» WHAT NEEDS TO BE DONE: Scan the listing below for the string "pixel" and copy each line where it turns up.

» DATASET EXCERPTS:
* * * * * * * * *
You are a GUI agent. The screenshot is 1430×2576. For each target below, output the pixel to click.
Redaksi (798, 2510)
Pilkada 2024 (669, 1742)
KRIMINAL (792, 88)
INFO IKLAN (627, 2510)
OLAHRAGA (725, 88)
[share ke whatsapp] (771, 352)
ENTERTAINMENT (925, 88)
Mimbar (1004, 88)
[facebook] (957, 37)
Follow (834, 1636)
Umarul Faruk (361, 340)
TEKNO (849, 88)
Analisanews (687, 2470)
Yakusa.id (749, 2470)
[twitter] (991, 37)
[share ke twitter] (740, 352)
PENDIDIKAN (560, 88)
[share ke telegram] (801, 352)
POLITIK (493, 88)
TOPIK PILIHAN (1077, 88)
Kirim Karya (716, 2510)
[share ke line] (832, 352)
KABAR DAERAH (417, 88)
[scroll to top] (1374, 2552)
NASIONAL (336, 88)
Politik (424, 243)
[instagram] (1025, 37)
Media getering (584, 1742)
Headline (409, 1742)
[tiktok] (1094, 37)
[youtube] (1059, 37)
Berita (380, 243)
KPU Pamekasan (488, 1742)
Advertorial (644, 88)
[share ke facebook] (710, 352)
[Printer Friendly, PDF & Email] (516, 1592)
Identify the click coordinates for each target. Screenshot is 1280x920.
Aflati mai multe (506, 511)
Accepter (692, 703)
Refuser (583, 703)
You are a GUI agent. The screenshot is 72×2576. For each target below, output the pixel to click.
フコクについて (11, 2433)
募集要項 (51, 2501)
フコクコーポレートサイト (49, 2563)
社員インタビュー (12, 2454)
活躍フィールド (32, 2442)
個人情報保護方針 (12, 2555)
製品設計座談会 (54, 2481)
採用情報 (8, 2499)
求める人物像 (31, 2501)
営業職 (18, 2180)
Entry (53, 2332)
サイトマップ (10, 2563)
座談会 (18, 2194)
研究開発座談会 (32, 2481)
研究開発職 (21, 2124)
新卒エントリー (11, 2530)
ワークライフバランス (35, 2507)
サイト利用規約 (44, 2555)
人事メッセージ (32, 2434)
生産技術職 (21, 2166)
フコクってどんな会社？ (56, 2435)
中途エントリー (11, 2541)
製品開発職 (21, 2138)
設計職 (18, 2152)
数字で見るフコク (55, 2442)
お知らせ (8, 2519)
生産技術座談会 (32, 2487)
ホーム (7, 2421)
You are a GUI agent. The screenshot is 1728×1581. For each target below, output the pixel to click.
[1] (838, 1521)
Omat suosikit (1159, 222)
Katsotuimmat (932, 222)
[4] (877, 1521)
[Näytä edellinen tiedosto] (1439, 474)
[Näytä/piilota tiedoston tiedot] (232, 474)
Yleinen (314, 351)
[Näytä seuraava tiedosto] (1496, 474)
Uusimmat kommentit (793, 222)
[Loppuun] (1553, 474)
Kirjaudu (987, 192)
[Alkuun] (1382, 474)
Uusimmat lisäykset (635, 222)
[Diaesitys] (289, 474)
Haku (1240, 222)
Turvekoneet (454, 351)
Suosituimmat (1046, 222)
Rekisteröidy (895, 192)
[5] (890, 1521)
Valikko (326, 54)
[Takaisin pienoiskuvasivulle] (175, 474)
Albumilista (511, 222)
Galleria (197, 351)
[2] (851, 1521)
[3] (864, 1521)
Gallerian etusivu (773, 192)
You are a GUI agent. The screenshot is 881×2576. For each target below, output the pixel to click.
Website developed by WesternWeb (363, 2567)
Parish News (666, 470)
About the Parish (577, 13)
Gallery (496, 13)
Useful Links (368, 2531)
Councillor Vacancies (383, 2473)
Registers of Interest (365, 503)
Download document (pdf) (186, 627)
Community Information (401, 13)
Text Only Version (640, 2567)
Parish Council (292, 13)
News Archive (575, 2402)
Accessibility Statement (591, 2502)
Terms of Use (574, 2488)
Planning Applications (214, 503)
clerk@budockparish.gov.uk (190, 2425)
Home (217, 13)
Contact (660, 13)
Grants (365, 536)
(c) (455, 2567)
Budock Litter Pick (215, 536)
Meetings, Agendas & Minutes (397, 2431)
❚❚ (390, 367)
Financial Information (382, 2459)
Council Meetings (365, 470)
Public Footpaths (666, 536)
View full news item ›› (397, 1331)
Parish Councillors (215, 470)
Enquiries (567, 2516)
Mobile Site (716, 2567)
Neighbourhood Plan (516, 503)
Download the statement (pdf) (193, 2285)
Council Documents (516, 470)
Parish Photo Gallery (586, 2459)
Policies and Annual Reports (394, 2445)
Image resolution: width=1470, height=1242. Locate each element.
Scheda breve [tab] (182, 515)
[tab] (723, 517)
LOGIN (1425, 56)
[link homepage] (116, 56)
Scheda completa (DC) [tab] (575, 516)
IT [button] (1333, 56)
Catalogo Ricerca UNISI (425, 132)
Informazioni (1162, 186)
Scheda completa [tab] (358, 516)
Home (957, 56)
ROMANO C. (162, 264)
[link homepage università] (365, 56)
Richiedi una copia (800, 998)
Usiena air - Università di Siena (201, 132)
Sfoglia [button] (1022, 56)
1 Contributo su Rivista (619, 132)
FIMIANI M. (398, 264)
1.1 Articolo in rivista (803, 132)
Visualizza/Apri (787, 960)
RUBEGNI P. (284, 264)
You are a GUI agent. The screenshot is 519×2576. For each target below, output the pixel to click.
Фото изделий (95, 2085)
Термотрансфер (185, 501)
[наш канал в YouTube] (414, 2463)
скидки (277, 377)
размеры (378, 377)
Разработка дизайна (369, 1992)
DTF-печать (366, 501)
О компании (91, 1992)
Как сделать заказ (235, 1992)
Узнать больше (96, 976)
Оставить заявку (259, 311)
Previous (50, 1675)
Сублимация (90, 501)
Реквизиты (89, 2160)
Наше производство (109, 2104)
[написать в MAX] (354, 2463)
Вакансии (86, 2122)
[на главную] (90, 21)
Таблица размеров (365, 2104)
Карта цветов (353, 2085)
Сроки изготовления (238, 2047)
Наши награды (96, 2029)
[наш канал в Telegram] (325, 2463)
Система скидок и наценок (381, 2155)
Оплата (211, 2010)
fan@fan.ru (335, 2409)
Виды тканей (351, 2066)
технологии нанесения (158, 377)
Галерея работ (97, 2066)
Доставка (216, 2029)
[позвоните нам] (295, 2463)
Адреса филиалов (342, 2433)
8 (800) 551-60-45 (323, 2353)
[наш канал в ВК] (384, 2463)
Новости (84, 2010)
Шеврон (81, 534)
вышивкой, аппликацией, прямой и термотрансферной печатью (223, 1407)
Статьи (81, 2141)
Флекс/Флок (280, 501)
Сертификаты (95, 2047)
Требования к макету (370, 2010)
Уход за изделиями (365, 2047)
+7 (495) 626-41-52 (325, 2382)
* * * * * * * * *
» TASK RESULT:
You are a GUI agent. The screenshot is 1430×2576. For each target below, output the pixel to click.
You are a GUI agent. The screenshot is 72×2576. For each target below, output the pixel to click.
You are a GUI agent. The screenshot is 1728×1581. For each target below, output the pixel to click.
You are a GUI agent. The screenshot is 881×2576. For each target below, output the pixel to click.
You are a GUI agent. The screenshot is 519×2576. For each target below, output the pixel to click.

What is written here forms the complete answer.